EXTRACT PROVIDED:
+ + + + +
June 4th rolled around and I had had it! I was sick and tired of the demanding cries of video game time, iPad time, app purchases and minecraft. I was already sick of hearing how hot it was and how difficult the simple tasks were to complete. Yes, I'd say it's time for us to enter my kind of summer...... the summer where we ran bare foot on an oil top road, road our bikes to the wagon wheels, mowed the whole lawn with a push mower and drank from the water hose (good minerals and bacteria in there I'm sure).
A lot of you have a variation of "your summer" and I've noticed that from generation to generation the idea of living life has morphed into a plethora of technology and very little practical experience. I became aware of just how jaded our sense of raising children had become when my husband said to me "they shouldn't go to the creek, there are snakes down there"..... Seriously? Oh wait they are probably the same ol' snakes that I was wading through the creek with a meager 20 years ago! (holy cow am I that old?) Leave it to me to have a warped sense of humor about the "scary" snakes..... Now I'm not advocated total stupidity my boys will acquire that naturally at about 14 but rather I'm talking about kicking of the training wheel and the "electronic guides" and making a stab at living.
So far my plan has been a crazy success....... WHY DIDN'T I DO THIS SOONER... I've been waking the boys up and rushing them outside for their first activity of the day, weeding the garden. But they will soon learn that the days of mom acting as the alarm clock are going to come to a screeching end. After another week it will be their job to roll their happy butts out of bed and begin the morning routine.... I plan to wake earlier and enjoy a cup of coffee on the porch greeting the sunshine and preparing to watch my future men begin to come of age.
The Apostle Paul wrote this; When I was a child, I talked like a child, I thought like a child, I reasoned like a child. When I became a man, I put childish ways behind me. (1 Corinthians 13:11, NASB)
And the more I think about it right now the more thankful I am that I have come to this reality so quickly. What would my boys look like in 5 years without this revelation? You see I'm not saying that they are men right now but they are supposed to be becoming men. How will I teach them to put away childish things in a world where the men often act less responsible in word, action and behavior than many of the children? How will I teach them to embrace patience, honesty, respect, due diligence or sacrifice when they have never had to experience it for themselves?
+ + + + +
Collected data:
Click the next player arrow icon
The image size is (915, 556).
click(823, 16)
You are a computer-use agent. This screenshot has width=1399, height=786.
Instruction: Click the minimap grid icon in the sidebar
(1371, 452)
+ + + + +
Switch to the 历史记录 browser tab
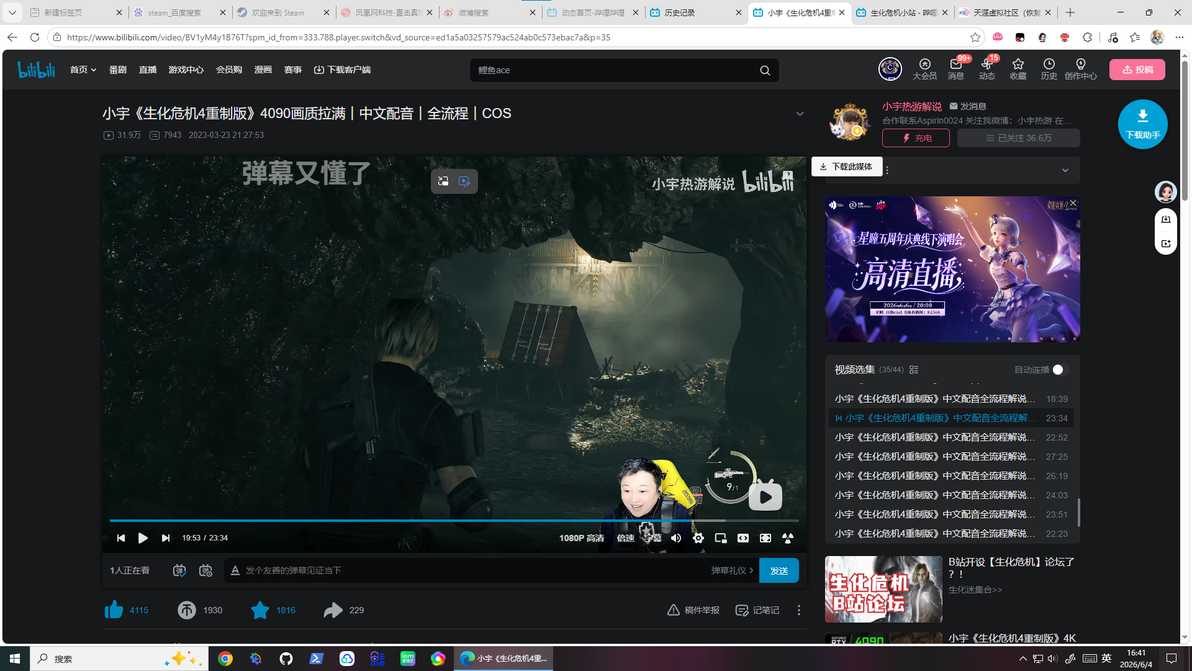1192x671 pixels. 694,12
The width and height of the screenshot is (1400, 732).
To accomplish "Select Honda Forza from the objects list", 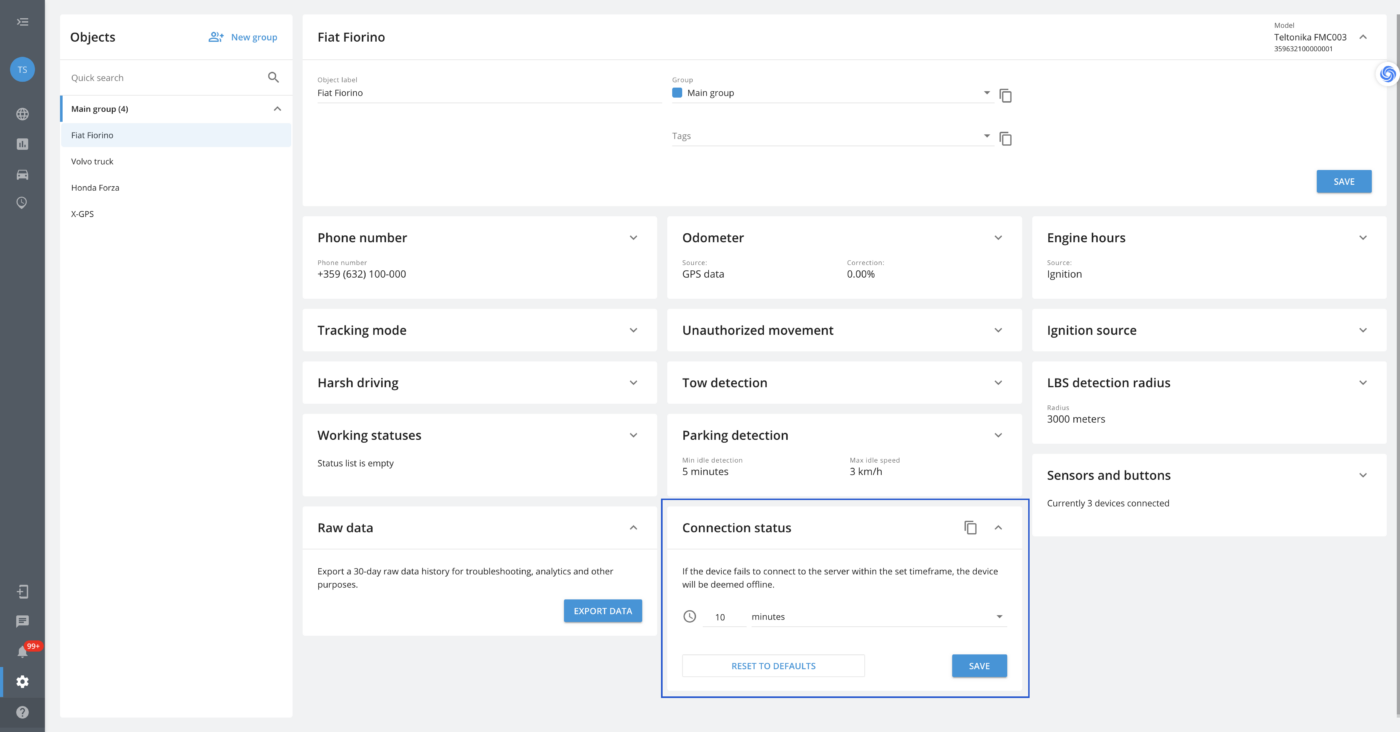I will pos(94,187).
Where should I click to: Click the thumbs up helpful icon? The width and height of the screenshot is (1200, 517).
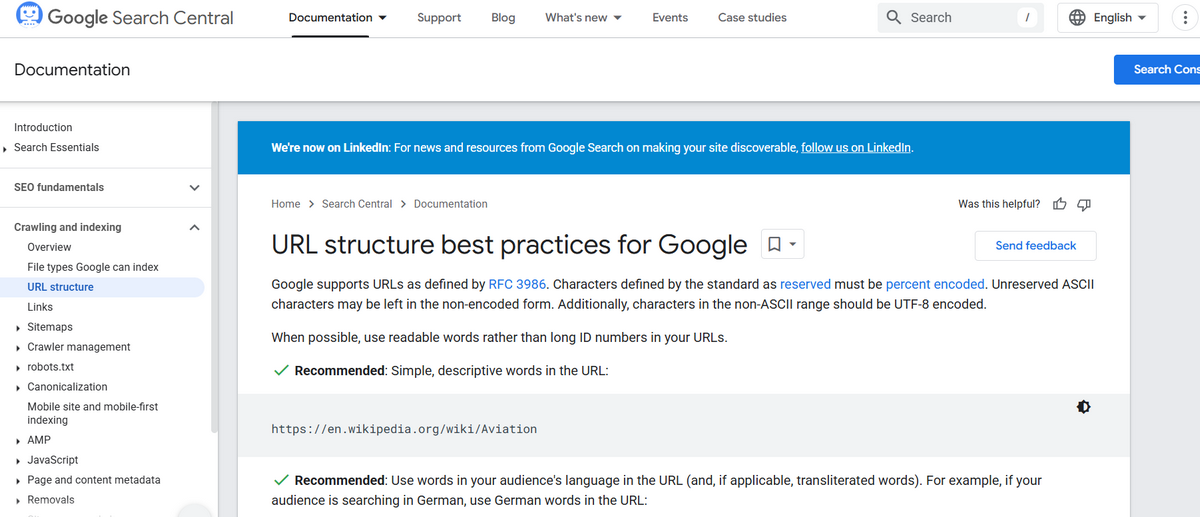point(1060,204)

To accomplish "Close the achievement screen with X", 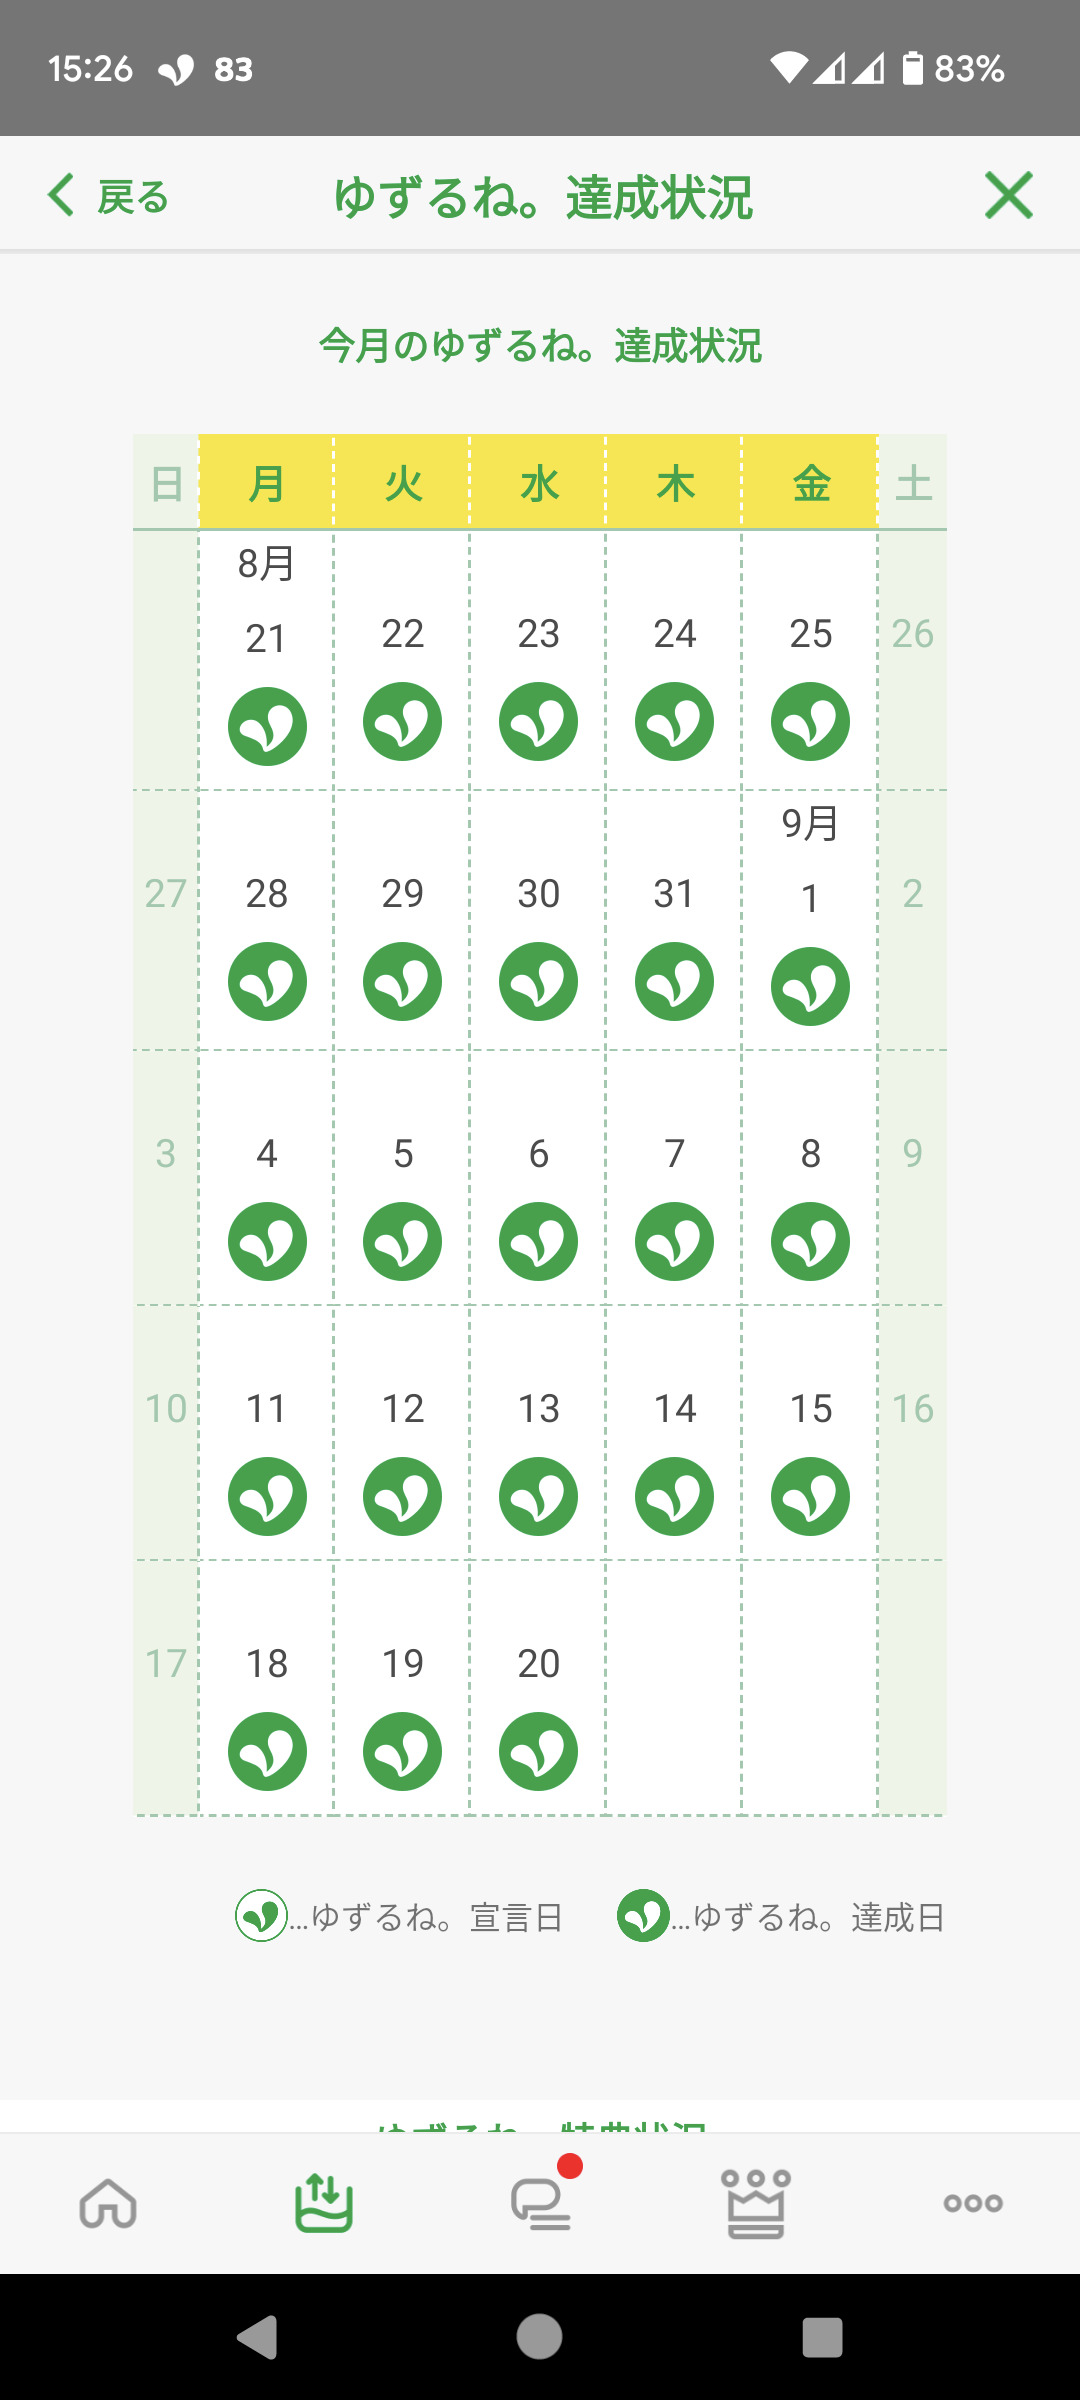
+ + + + +
TASK SET:
(1) Do these statements agree with the post about summer? Answer yes or no for each, quoting the words that decide it.
(a) The boys' first activity of the day is weeding the garden.
(b) The writer's husband objected to the boys going to the creek because of snakes.
(c) The writer intends to keep waking the boys up every morning for the rest of the summer.
(2) Rewrite the stretch of the post about summer from "June 4th rolled" through "there I'm sure).", changing "push mower" to "reel mower".
(3) Can you write what comes next in the post about summer, picking up after its final sentence?
The records stand apart from the post about summer and are separate material.

YOUR RESPONSES:
(1)
(a) Yes: "rushing them outside for their first activity of the day, weeding the garden."
(b) Yes: "they shouldn't go to the creek, there are snakes down there"
(c) No: "the days of mom acting as the alarm clock are going to come to a screeching end."

(2)
June 4th rolled around and I had had it! I was sick and tired of the demanding cries of video game time, iPad time, app purchases and minecraft. I was already sick of hearing how hot it was and how difficult the simple tasks were to complete. Yes, I'd say it's time for us to enter my kind of summer...... the summer where we ran bare foot on an oil top road, road our bikes to the wagon wheels, mowed the whole lawn with a reel mower and drank from the water hose (good minerals and bacteria in there I'm sure).

(3)
Just a few days ago my boys took on the task of mowing my parents lawn (begrudgingly at first because it wasn't their idea...lol)..... I sent one of the boys down to our house to fetch the mower. Upon his return I promptly went out to the yard and demonstrated ( not told them how, not told them what to do, not instructions barked from the sidelines) I took the mower and demonstrated cranking then proceeded to cut a section of grass out as a sample. I then demonstrated how to continue cutting without leaving sections behind and proceeded to hand the responsibility to the boys, instructing them to take turns. It probably took a mere 5 mins before they were beating down the door for a break, a drink of water and a complaint but instead of a sweet mom greeting them at the door they met the Horrible Awful No Good Mother of 2015 who promptly disbanded the mutiny and sent them right back out to the lawn...... They tried this 3 times give or take a few until finally reality set in and I began to hear the steady hum of the mower and not a single voice coming from just outside the door.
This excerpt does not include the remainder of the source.